Happy Friday beer lovers, and thanks for stopping into FNBB. Grab a cold one and come discuss beer with us.
Last Friday I was lucky enough to get a special tour of the Gordon Biersch production brewery in San Jose CA and I want to share my impressions.
Gordon Biersch was founded by Dan Gordon and Dean Biersch in 1988 in Palo Alto CA, has their beer distributed nationally, and pubs in 18 states and DC. According to their website their capacity is 3.1 million gallons per year, making them the largest brewery in the SF Bay area.
Head Brewer Dan Gordon is Munich-trained, enormously proud of that, and GB sticks to German-style beers brewed by Reinheitsgebot rules.
A lot of American craft brewers pride themselves on their creativity; this includes most of the best American brewers and a lot of the other kind. Dan is happy to brew really good beer every day without inventing new recipes and new styles.
The homebrew club was able to arrange a private tour, led by co-owner and Head Brewer Dan Gordon, that was probably the best brewery tour I'll ever be part of, and not just because of Dan's generosity with the free samples. [if their home page is still showing the Limited Release Dunkles, we drank that straight from the lagering tank. YUM!]

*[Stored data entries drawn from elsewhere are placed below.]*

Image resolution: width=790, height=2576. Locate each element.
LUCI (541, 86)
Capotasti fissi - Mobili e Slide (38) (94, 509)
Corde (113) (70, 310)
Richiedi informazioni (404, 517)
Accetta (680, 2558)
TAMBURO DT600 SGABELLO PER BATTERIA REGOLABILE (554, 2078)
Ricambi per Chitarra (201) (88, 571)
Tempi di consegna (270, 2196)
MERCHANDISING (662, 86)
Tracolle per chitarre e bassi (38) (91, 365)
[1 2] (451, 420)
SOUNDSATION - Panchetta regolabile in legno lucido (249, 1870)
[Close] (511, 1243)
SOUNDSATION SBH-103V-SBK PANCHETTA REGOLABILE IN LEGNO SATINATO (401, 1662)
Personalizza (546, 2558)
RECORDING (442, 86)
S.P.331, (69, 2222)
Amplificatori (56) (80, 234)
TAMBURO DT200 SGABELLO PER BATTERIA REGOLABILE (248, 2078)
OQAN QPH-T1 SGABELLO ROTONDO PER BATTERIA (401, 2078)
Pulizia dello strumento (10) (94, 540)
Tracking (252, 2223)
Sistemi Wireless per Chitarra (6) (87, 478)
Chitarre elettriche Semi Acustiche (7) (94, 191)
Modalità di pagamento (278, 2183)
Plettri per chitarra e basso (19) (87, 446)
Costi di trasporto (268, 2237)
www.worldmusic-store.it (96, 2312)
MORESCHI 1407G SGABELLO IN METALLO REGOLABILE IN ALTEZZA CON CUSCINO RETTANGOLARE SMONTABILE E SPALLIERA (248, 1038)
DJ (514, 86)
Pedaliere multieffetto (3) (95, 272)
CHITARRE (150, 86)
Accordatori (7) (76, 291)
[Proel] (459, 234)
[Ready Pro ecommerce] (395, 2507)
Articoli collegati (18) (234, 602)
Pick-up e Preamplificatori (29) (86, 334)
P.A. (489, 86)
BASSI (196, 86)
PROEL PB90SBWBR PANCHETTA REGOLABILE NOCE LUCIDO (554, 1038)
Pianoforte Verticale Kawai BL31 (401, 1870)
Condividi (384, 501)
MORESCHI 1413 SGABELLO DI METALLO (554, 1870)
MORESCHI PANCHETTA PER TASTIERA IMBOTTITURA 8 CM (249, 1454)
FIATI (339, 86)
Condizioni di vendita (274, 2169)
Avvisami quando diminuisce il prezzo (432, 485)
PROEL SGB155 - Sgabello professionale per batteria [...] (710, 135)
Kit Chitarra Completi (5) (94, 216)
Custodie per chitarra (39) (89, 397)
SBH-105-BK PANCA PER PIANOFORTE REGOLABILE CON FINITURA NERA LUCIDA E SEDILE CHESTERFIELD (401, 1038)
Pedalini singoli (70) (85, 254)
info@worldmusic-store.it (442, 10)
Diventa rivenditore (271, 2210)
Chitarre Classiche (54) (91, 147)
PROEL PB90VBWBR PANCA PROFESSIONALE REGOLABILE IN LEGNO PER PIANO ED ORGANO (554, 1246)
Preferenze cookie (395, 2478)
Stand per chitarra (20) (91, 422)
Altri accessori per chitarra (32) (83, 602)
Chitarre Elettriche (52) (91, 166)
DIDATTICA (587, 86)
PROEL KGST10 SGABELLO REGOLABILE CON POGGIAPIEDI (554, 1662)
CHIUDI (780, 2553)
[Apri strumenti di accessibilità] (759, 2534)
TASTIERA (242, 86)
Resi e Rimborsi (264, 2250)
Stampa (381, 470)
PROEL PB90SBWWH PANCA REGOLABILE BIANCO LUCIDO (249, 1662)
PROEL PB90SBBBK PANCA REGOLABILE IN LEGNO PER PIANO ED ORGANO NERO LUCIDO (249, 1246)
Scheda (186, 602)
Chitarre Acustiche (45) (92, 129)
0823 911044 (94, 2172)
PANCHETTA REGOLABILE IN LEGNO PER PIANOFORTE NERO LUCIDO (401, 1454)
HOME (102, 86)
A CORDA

I've seen enormous corporate beer factories, but they talk about stuff like how many bottles per hour come out, not about technical details of mashing. And I've seen smallish 5-10 barrel breweries that are really only scaled-up homebrew systems without the sophisticated automation and process control of the big boys. GB is a very impressive medium-size brewery. Dan's comment on the bottling line wasn't about throughput, it was how much air gets into the bottle, which determines shelf life. It was a German bottling line. The Munich training shows in his preference for German equipment as well as German styles.
GB is also a big contract brewer; they make German styles under the JosephsBrau label for Trader Joe's, also some of Costco's "Kirkland" beers. We didn't recognize all the packaging we saw; I think there were also some ales I've seen at TJ's. I believe the label has to show the real production location so if it says San Jose it's almost certainly from GB.
More detail and pictures at our club website.
I'm out at the regular monthly meeting of the homebrew club and will stop by the comments later. What are you drinking? Who's brewing?